Angola: nuncjusz apeluje, by nie oskarżać dzieci o czary
Kończący misję dyplomatyczną nuncjusz apostolski w Angoli wezwał do położenia kresu
oskarżeniom dzieci o czary. Abp Angelo Becciu przewodniczył 26 lipca Mszy w 124. rocznicę
powstania kościoła św. Anny w Caxito. Oskarżenia takie są częstym zwyczajem na kontynencie
afrykańskim, jednak trzeba z nimi skończyć – powiedział nuncjusz cytowany przez angolską
agencję prasową Angop.
Z sondaży wynika, że choć ponad połowę Angolczyków
stanowią katolicy, a kolejne 20 proc. inni chrześcijanie, to wiara w czary jest tam
bardzo rozpowszechniona. Niemal dwie trzecie ludności żyje w biedzie, a kraj dźwiga
się ze skutków niemal 30-letniej wojny domowej. Dzieci oskarżane o czary często są
krzywdzone, porzucane, nawet zabijane. W ciągu ostatniego roku dramat ten zaczął się
nasilać, zwłaszcza wśród ludu Bakongo, w północnej części Angoli. Lokalne media opisują,
że nawet niemowlaki głodzone są nieraz przez 15 dni, wypala się im znaki na rękach
i głowach. Angolski rząd zapewnia, że traktuje ten problem poważnie i jest on szeroko
dyskutowany.

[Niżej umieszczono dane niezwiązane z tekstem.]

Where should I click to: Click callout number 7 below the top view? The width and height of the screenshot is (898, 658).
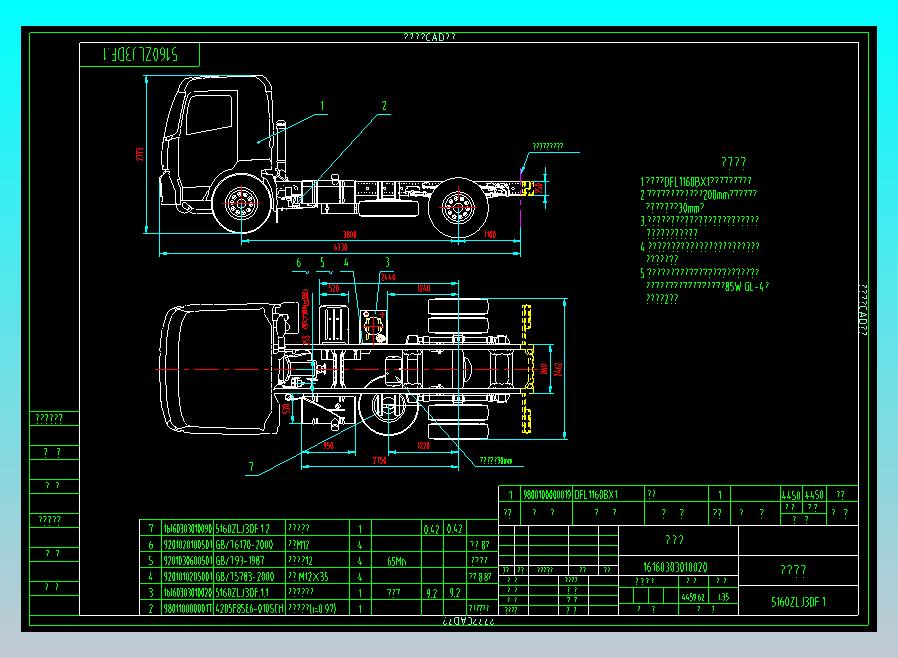pyautogui.click(x=251, y=466)
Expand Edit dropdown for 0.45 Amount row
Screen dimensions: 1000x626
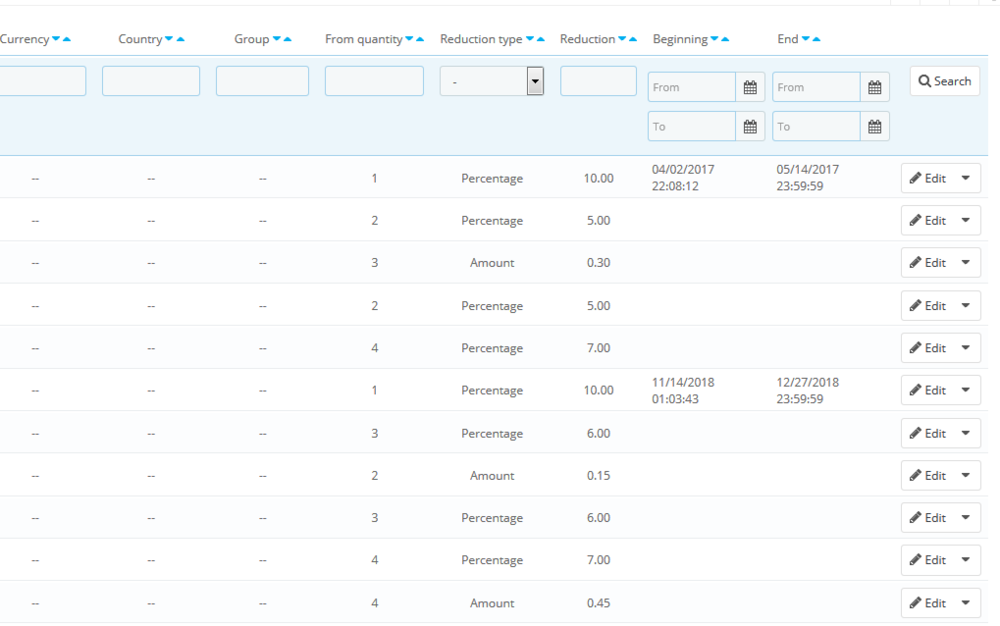coord(965,603)
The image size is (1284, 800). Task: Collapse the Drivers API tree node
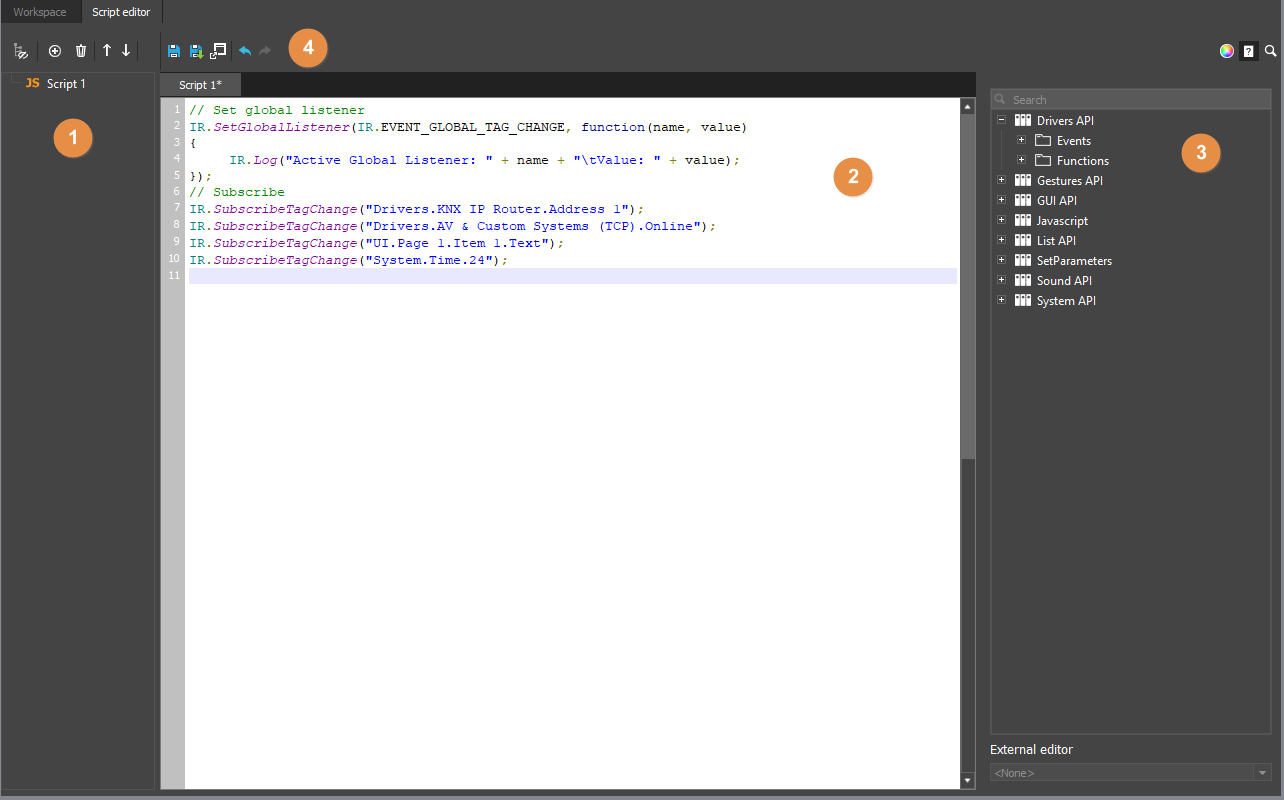click(1001, 119)
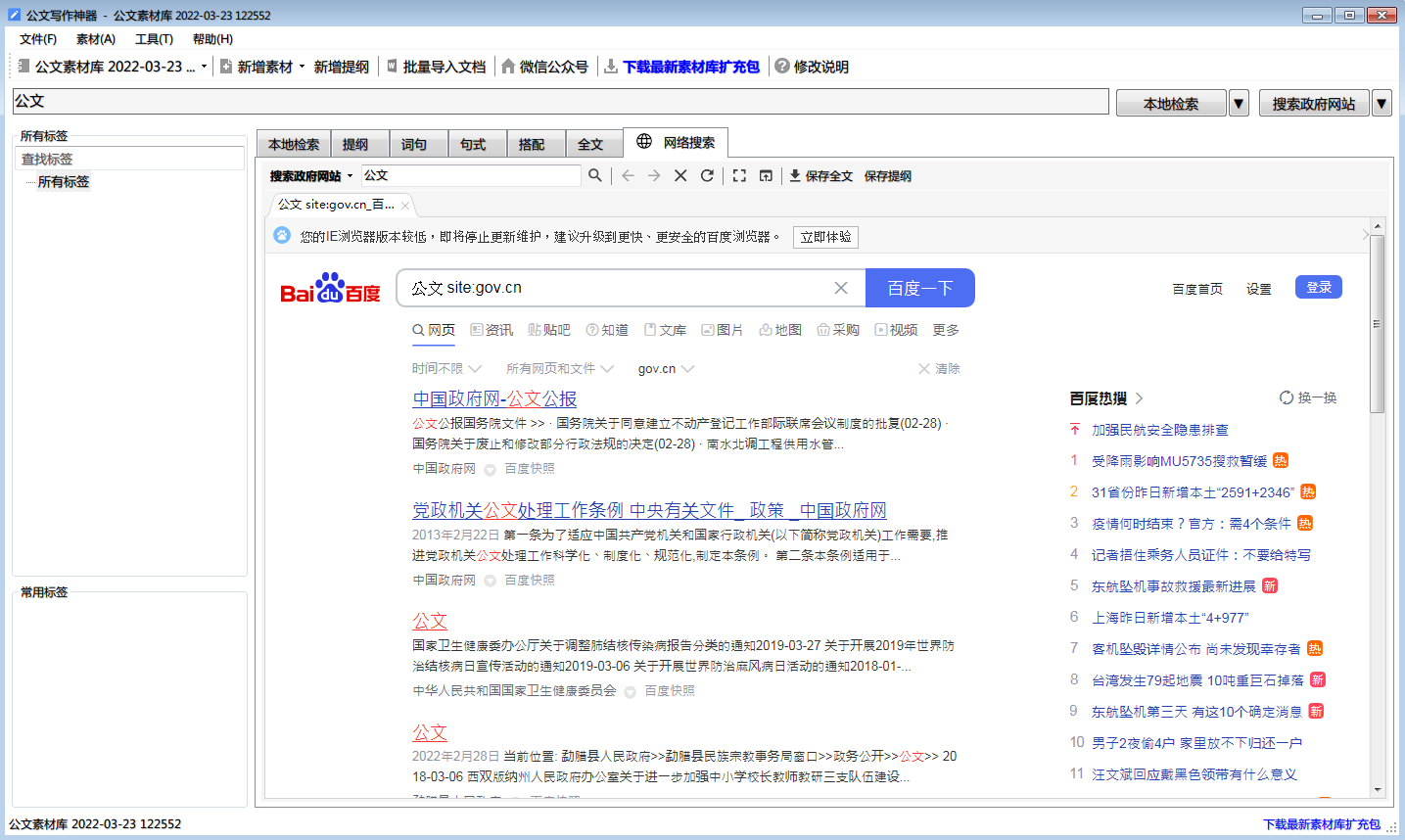Clear the Baidu search box with X icon

click(840, 288)
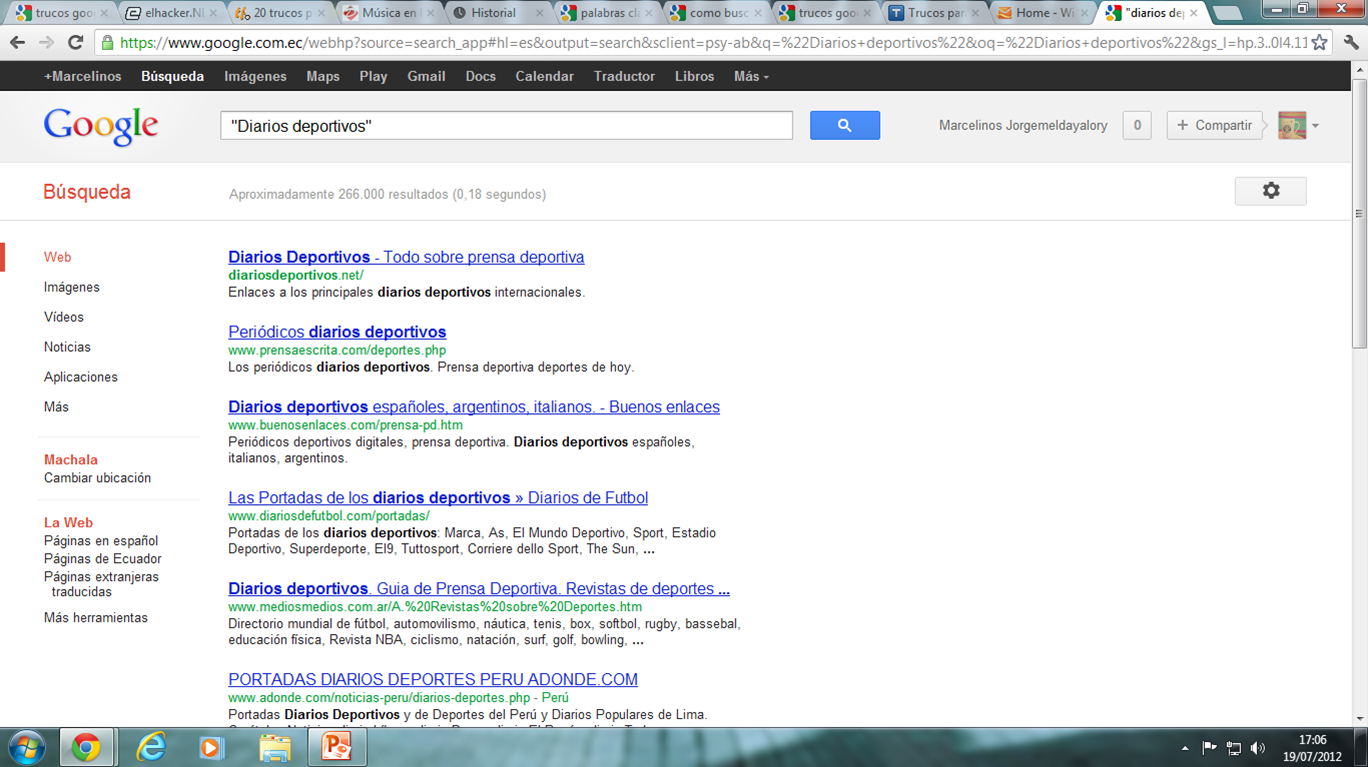The width and height of the screenshot is (1368, 767).
Task: Open the Más dropdown in the Google bar
Action: click(749, 75)
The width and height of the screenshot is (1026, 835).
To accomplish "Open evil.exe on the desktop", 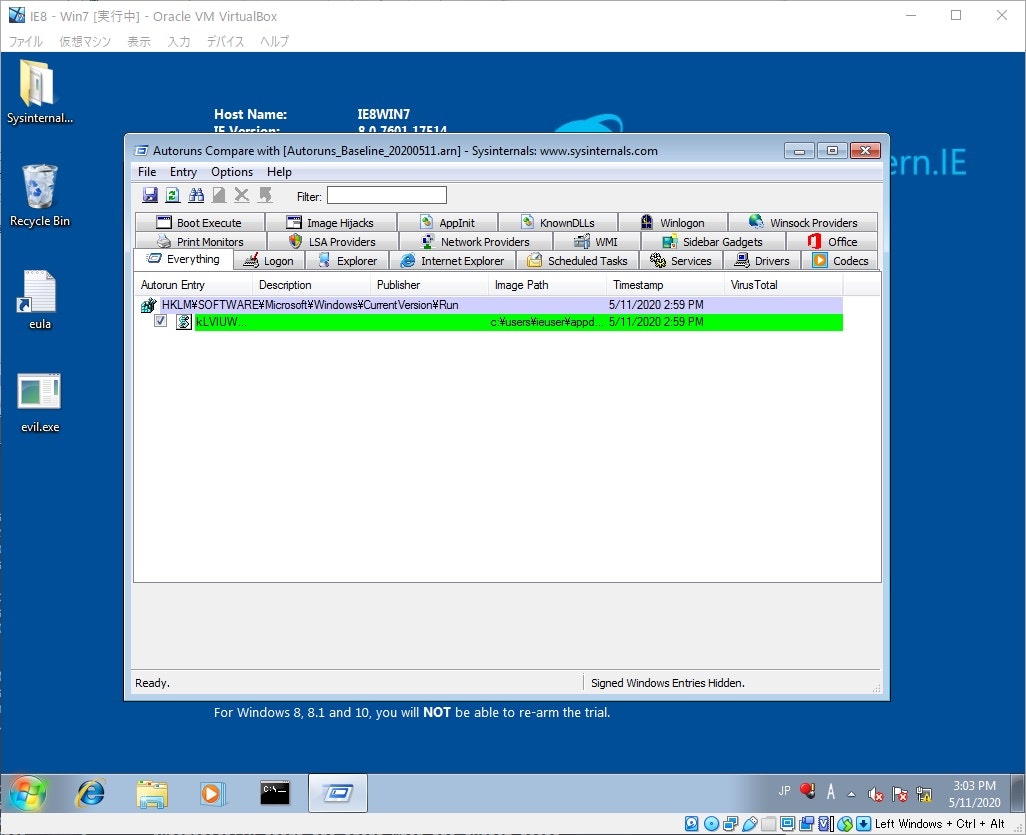I will 39,398.
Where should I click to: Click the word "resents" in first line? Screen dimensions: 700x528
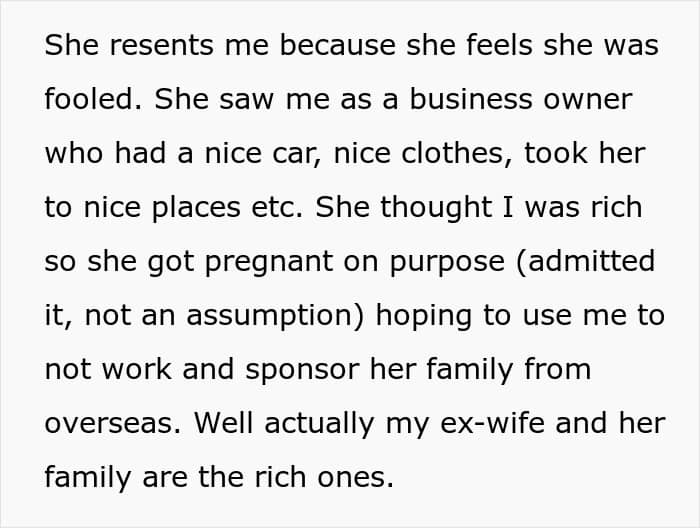(161, 45)
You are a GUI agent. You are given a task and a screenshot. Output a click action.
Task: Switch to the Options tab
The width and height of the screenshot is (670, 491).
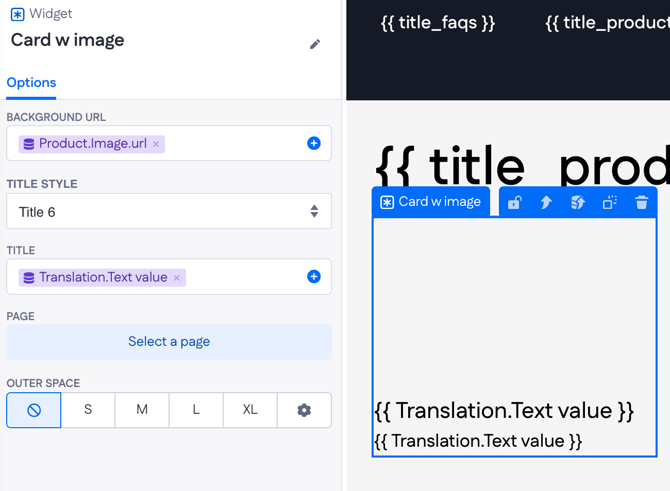(31, 83)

Benedykt XVI, podczas tegorocznej wizyty w Angoli, podkreślił potrzebę
przezwyciężania lęku przed duchami, który nakazuje szukać winnych rzucania uroków
wśród dzieci i starców.
Nuncjusz wezwał Angolczyków do szanowania wartości
moralnych i troski o wzajemny szacunek w rodzinach. Abp Angelo Becciu reprezentował
Stolicę Apostolską w Angoli oraz na Wyspach św. Tomasza i Książęcej od ośmiu lat.
23 lipca br. mianowany został nuncjuszem na Kubie.